┌──

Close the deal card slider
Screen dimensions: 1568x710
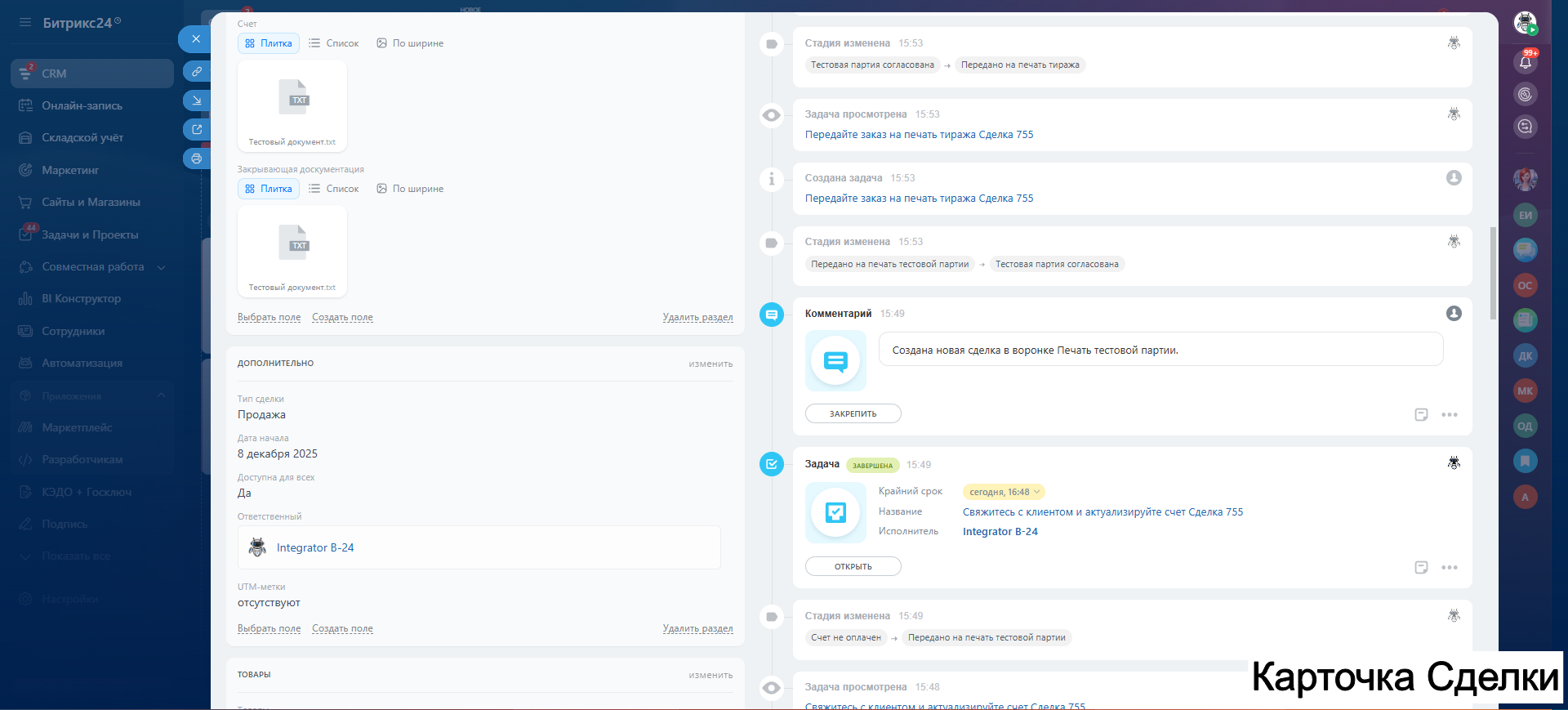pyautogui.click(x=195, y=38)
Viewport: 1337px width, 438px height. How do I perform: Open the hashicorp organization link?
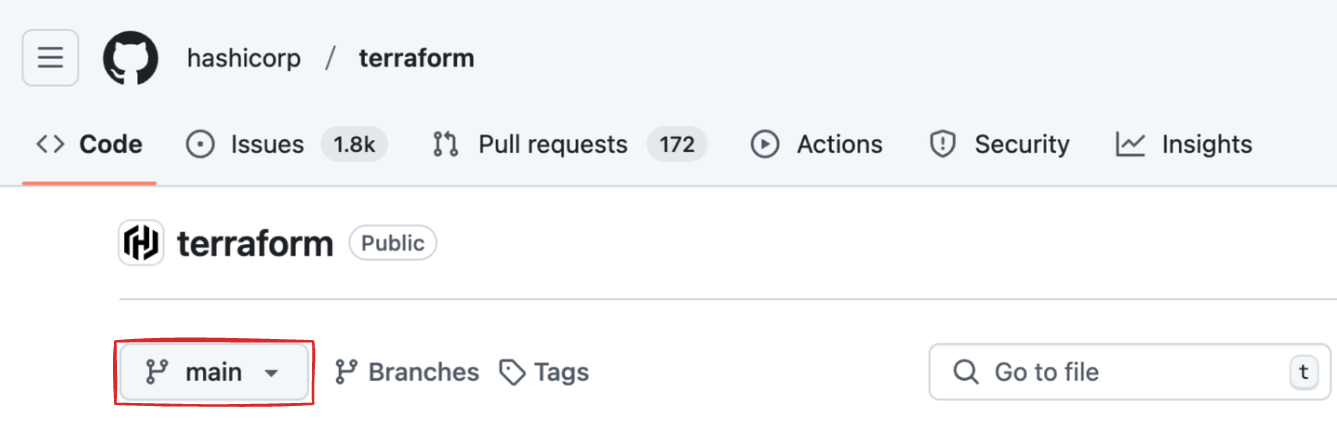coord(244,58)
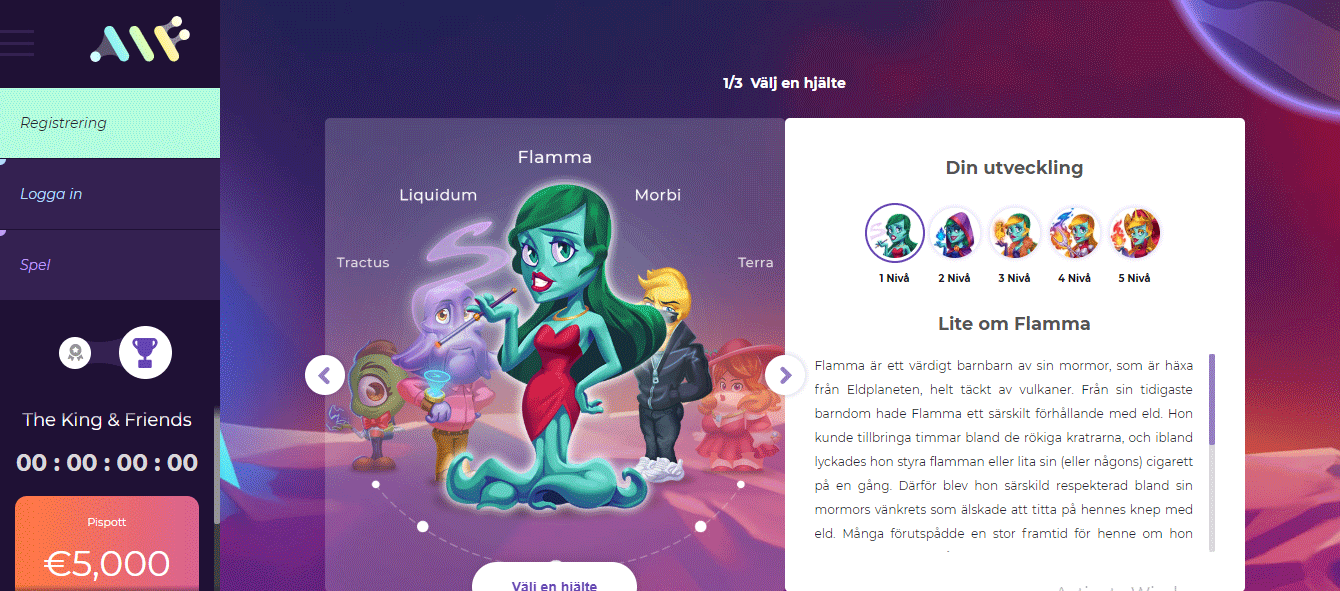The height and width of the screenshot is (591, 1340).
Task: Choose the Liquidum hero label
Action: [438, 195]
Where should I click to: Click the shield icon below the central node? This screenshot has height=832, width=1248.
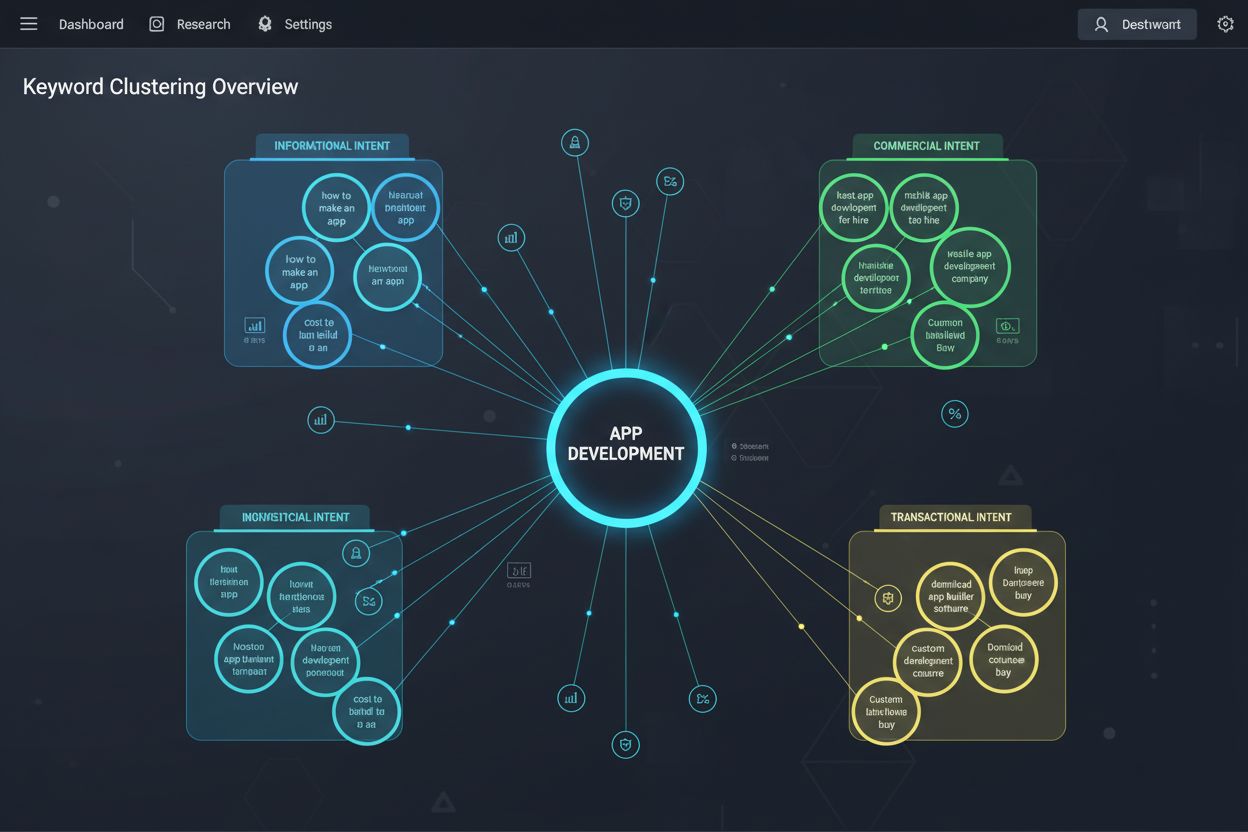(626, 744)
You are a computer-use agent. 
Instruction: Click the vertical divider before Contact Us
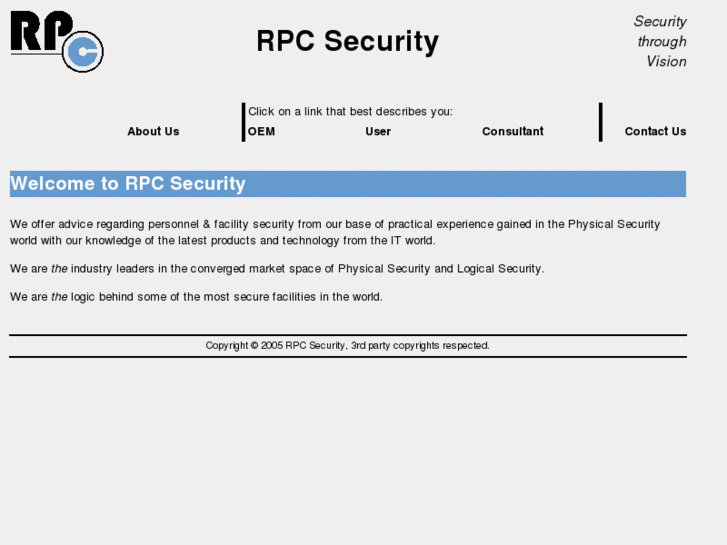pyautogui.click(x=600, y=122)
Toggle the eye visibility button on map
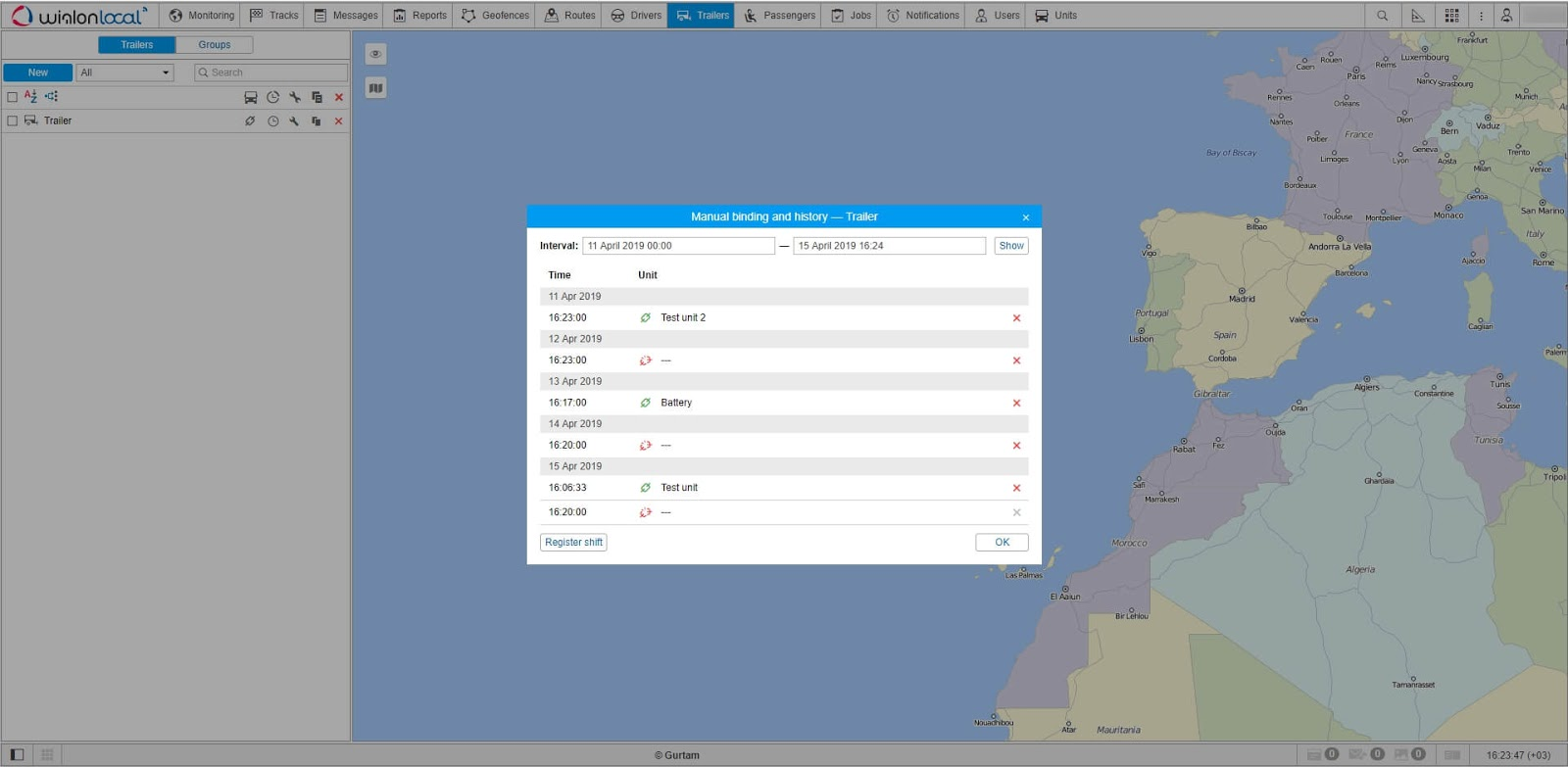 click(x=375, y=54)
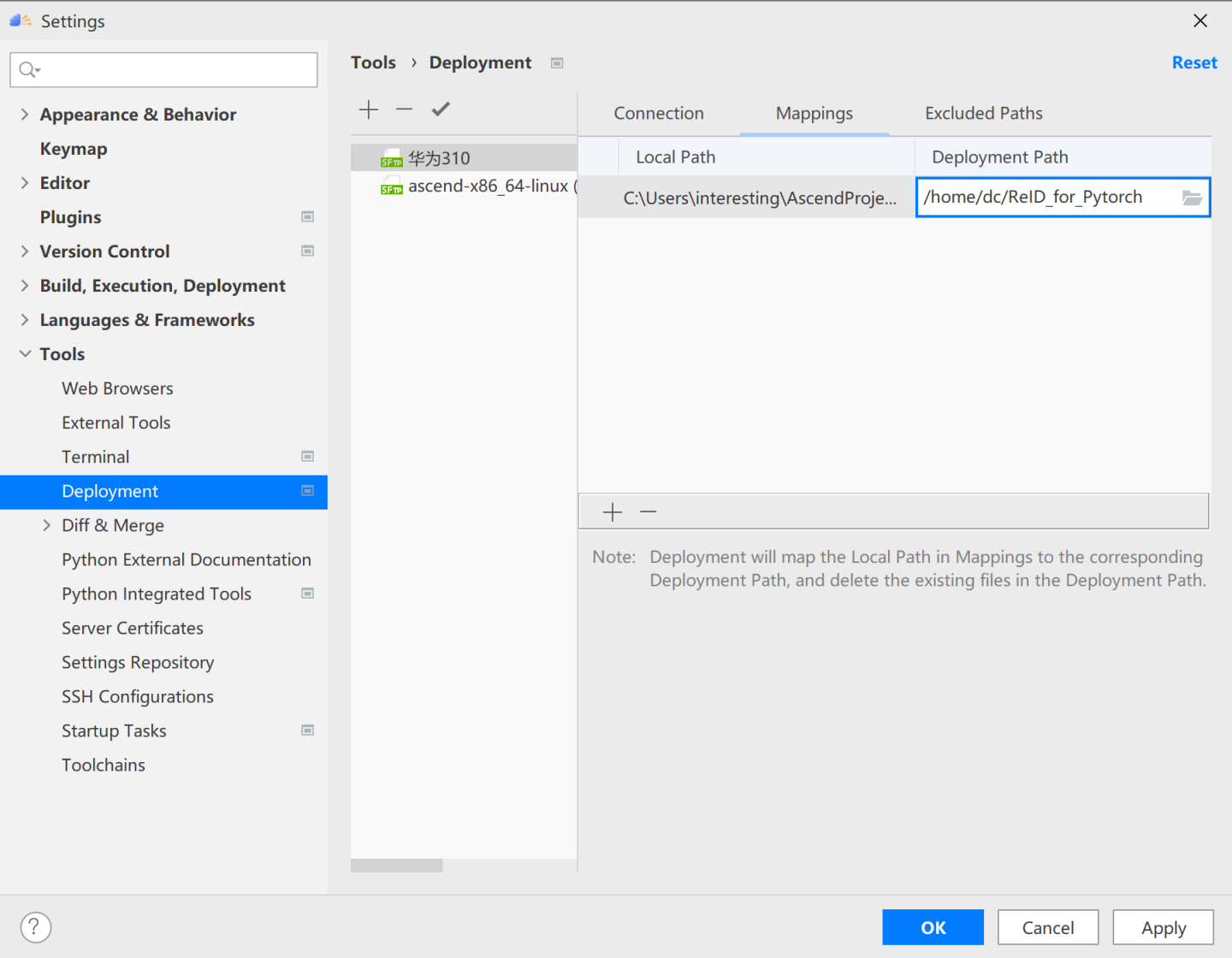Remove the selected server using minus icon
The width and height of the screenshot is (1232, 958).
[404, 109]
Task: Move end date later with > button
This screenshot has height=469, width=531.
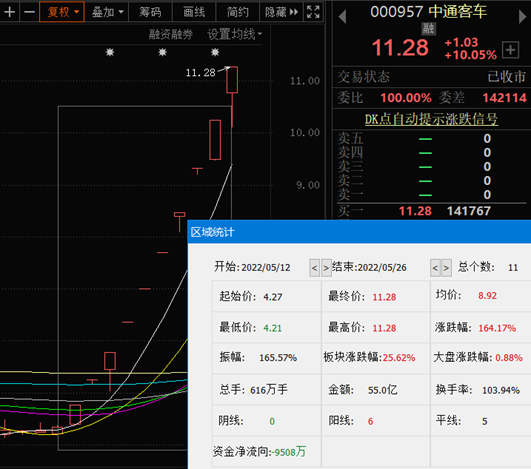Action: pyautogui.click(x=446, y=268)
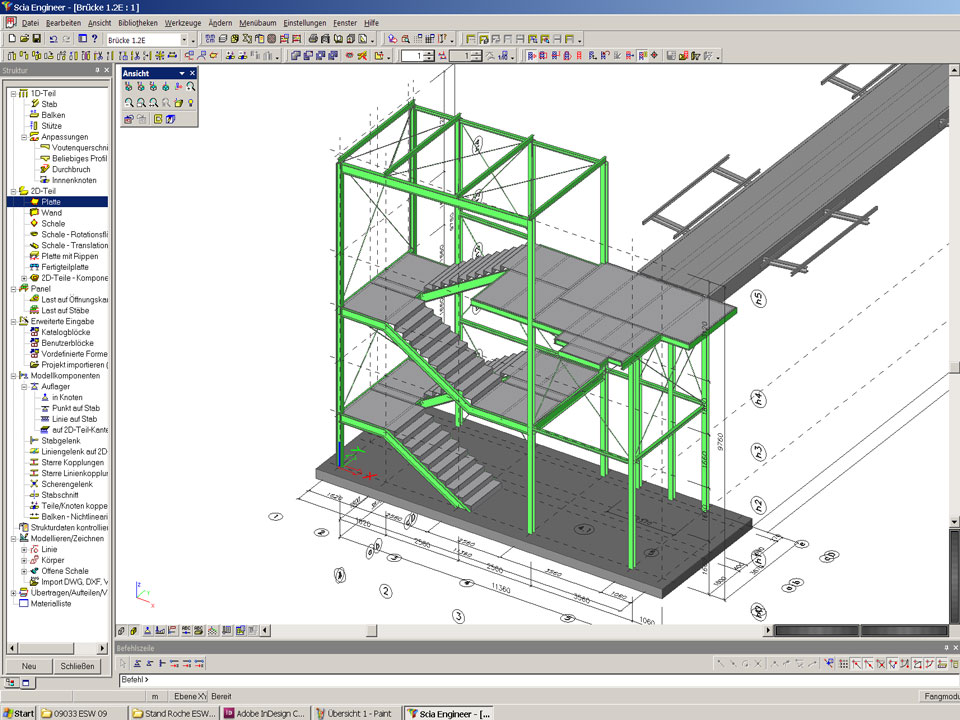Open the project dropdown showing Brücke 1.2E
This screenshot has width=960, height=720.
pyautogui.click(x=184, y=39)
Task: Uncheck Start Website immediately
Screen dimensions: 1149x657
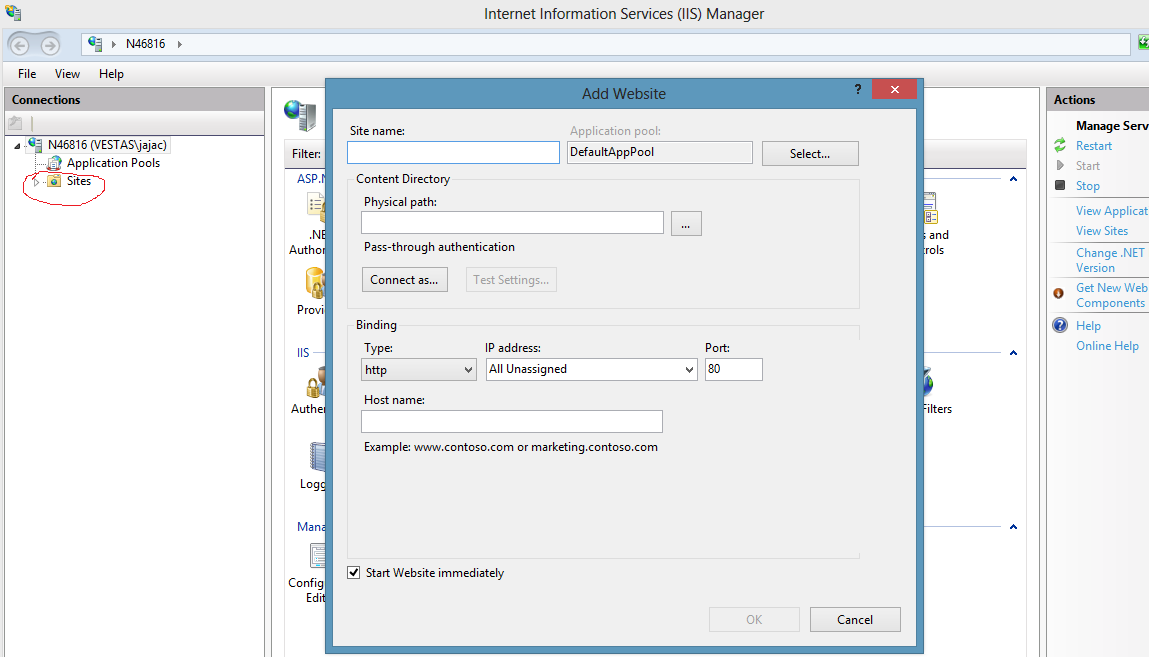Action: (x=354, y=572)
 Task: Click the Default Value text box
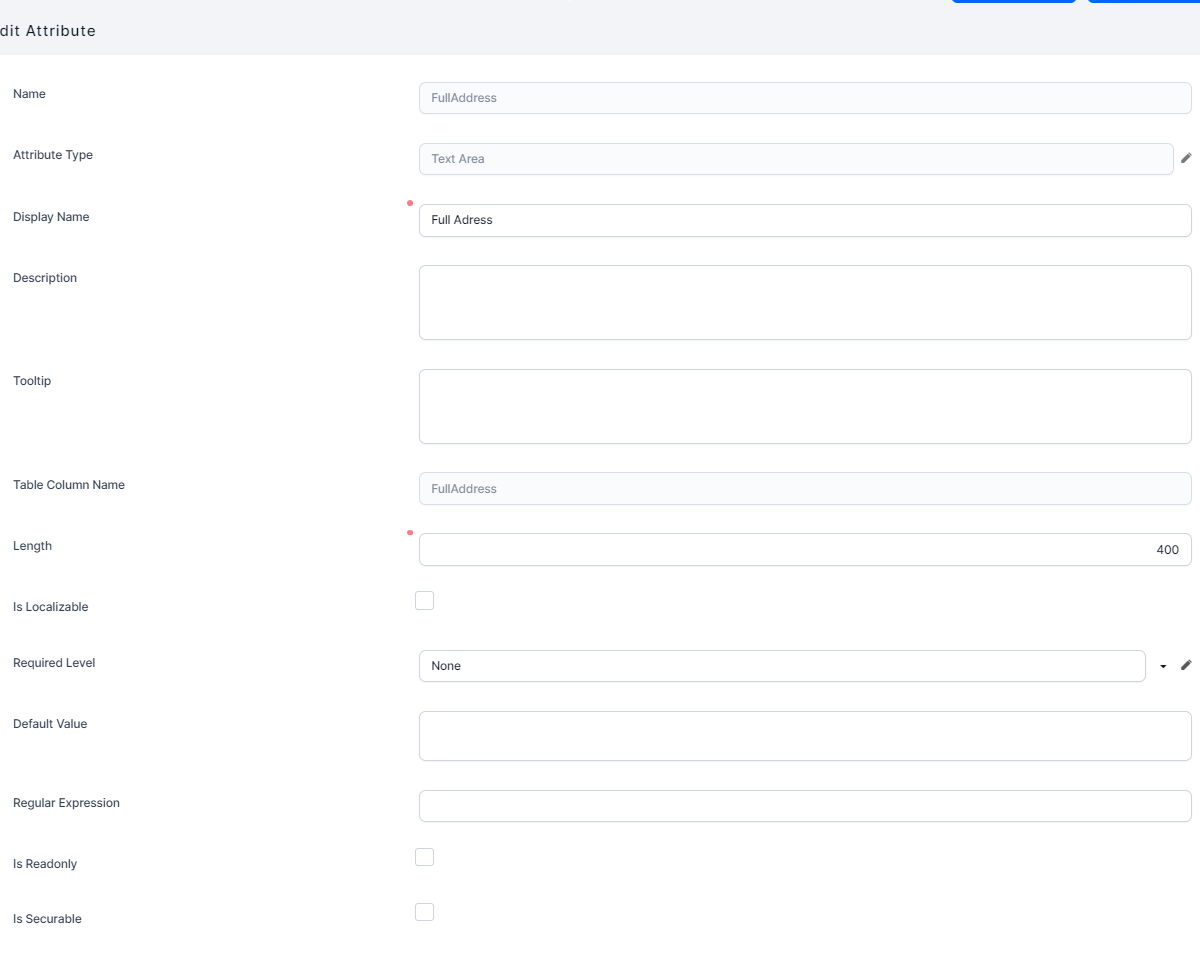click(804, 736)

└──

Pictures stay out of the copy, while everything else in the records above goes in exactly as written.

ANSWER TO THIS PROBLEM.
Close the deal card slider
Screen dimensions: 1568x710
pyautogui.click(x=195, y=38)
Viewport: 1337px width, 438px height. How do I perform: Open the hashicorp organization link?
coord(244,58)
The height and width of the screenshot is (591, 1340).
Task: Choose the Liquidum hero label
Action: [438, 195]
Where should I click to: Click the shield icon below the central node? This screenshot has height=832, width=1248.
(626, 744)
You are a computer-use agent. 
Instruction: Click the vertical divider before Contact Us
pyautogui.click(x=600, y=122)
Toggle the eye visibility button on map
 click(x=375, y=54)
Remove the selected server using minus icon
The width and height of the screenshot is (1232, 958).
[404, 109]
Task: Move end date later with > button
This screenshot has height=469, width=531.
Action: pyautogui.click(x=446, y=268)
Open the project dropdown showing Brücke 1.2E
This screenshot has width=960, height=720.
pyautogui.click(x=184, y=39)
Task: Uncheck Start Website immediately
Screen dimensions: 1149x657
Action: (x=354, y=572)
 Task: Click the Default Value text box
click(804, 736)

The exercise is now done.